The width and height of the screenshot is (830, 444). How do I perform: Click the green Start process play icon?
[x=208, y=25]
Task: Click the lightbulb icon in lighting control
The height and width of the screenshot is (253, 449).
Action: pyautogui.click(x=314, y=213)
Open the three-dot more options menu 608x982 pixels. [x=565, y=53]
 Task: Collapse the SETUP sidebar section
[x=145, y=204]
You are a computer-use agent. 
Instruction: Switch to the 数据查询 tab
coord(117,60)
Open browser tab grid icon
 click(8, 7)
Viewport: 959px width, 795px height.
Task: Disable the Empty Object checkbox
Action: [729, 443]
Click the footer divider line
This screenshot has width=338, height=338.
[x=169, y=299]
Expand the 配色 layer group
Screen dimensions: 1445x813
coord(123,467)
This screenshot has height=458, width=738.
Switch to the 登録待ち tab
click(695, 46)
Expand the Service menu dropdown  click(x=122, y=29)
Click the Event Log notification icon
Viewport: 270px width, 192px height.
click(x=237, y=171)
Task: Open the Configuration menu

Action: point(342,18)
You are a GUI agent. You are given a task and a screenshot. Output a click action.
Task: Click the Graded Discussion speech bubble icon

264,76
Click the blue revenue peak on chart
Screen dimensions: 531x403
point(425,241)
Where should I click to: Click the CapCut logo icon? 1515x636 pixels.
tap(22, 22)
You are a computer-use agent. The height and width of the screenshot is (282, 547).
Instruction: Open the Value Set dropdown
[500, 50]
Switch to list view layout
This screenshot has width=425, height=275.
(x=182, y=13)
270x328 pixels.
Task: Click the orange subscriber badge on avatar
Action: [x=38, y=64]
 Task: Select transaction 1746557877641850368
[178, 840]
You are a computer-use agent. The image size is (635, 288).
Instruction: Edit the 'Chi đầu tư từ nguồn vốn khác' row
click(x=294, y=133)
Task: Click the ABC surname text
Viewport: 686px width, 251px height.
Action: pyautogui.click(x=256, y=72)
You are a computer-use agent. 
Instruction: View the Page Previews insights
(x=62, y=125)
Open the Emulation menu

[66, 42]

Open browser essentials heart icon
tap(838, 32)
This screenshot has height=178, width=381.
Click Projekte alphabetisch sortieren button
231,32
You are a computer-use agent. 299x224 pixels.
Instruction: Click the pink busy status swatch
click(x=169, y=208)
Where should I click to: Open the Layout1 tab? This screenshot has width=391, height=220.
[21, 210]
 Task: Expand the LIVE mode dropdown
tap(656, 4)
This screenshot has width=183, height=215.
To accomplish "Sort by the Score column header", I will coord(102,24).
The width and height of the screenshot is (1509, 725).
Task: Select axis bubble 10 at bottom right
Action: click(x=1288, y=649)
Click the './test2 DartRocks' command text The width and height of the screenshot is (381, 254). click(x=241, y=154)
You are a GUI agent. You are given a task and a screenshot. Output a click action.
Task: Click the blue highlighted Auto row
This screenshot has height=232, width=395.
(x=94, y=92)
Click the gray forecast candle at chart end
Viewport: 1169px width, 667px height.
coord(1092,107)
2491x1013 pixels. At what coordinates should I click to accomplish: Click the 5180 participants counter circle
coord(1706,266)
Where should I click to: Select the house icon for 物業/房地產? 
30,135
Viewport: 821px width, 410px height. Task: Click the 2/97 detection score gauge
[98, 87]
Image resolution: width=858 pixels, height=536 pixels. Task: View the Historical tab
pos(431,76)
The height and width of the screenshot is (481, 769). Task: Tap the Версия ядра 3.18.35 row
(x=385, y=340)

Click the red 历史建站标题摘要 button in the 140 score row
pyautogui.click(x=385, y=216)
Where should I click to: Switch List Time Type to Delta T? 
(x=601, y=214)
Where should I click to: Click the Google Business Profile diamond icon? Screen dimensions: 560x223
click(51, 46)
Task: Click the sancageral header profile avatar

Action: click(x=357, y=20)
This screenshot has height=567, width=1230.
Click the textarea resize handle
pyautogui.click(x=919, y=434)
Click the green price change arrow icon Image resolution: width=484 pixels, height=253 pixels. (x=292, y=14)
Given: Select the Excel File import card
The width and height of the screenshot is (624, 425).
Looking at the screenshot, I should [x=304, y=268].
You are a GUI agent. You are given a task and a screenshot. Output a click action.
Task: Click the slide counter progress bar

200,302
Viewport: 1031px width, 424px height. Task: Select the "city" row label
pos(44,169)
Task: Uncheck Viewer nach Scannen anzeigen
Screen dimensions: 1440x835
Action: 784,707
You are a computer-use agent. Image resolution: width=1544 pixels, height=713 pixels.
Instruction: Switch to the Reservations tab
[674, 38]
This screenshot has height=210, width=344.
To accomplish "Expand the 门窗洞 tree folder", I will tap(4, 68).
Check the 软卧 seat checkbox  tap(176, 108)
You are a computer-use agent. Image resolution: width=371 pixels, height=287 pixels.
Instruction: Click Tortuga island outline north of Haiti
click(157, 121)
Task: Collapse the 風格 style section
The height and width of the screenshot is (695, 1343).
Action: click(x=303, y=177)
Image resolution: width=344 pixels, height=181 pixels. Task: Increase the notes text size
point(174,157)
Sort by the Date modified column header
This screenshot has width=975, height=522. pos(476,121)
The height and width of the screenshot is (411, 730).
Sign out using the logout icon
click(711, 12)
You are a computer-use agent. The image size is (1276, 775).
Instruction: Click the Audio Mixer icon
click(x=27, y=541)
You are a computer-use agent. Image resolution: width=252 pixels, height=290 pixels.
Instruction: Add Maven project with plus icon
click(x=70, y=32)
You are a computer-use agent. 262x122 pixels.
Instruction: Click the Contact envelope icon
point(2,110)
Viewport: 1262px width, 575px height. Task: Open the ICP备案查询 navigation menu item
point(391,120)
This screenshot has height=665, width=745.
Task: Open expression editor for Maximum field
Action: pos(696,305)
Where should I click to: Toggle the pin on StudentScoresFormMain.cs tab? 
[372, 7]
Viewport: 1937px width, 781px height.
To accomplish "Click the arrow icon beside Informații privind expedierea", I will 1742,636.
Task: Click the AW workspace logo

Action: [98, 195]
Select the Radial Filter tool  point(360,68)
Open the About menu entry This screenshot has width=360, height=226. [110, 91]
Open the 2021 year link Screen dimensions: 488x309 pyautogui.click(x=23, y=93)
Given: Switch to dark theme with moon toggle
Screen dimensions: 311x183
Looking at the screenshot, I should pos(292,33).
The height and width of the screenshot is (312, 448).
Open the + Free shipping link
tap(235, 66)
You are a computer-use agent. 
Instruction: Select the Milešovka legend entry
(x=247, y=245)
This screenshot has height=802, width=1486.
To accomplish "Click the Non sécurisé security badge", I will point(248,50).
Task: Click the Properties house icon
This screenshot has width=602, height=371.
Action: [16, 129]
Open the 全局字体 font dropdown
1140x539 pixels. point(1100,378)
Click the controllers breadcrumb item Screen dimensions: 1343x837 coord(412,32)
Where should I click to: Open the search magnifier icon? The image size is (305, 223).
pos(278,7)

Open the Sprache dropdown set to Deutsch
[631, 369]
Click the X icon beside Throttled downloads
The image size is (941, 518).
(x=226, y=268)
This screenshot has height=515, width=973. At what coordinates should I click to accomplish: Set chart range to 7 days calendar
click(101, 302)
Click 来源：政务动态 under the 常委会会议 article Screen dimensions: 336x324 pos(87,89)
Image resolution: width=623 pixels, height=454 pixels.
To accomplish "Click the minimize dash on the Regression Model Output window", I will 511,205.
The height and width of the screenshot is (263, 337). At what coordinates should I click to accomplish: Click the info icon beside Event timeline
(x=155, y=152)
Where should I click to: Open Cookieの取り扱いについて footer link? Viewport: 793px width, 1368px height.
§ §
# TASK DIRECTIONS
Report every line from the material above that mentions the word "arrow".

# SOLUTION FOR THIS TASK
Click the green price change arrow icon Image resolution: width=484 pixels, height=253 pixels. (x=292, y=14)
To accomplish "Click the arrow icon beside Informații privind expedierea", I will 1742,636.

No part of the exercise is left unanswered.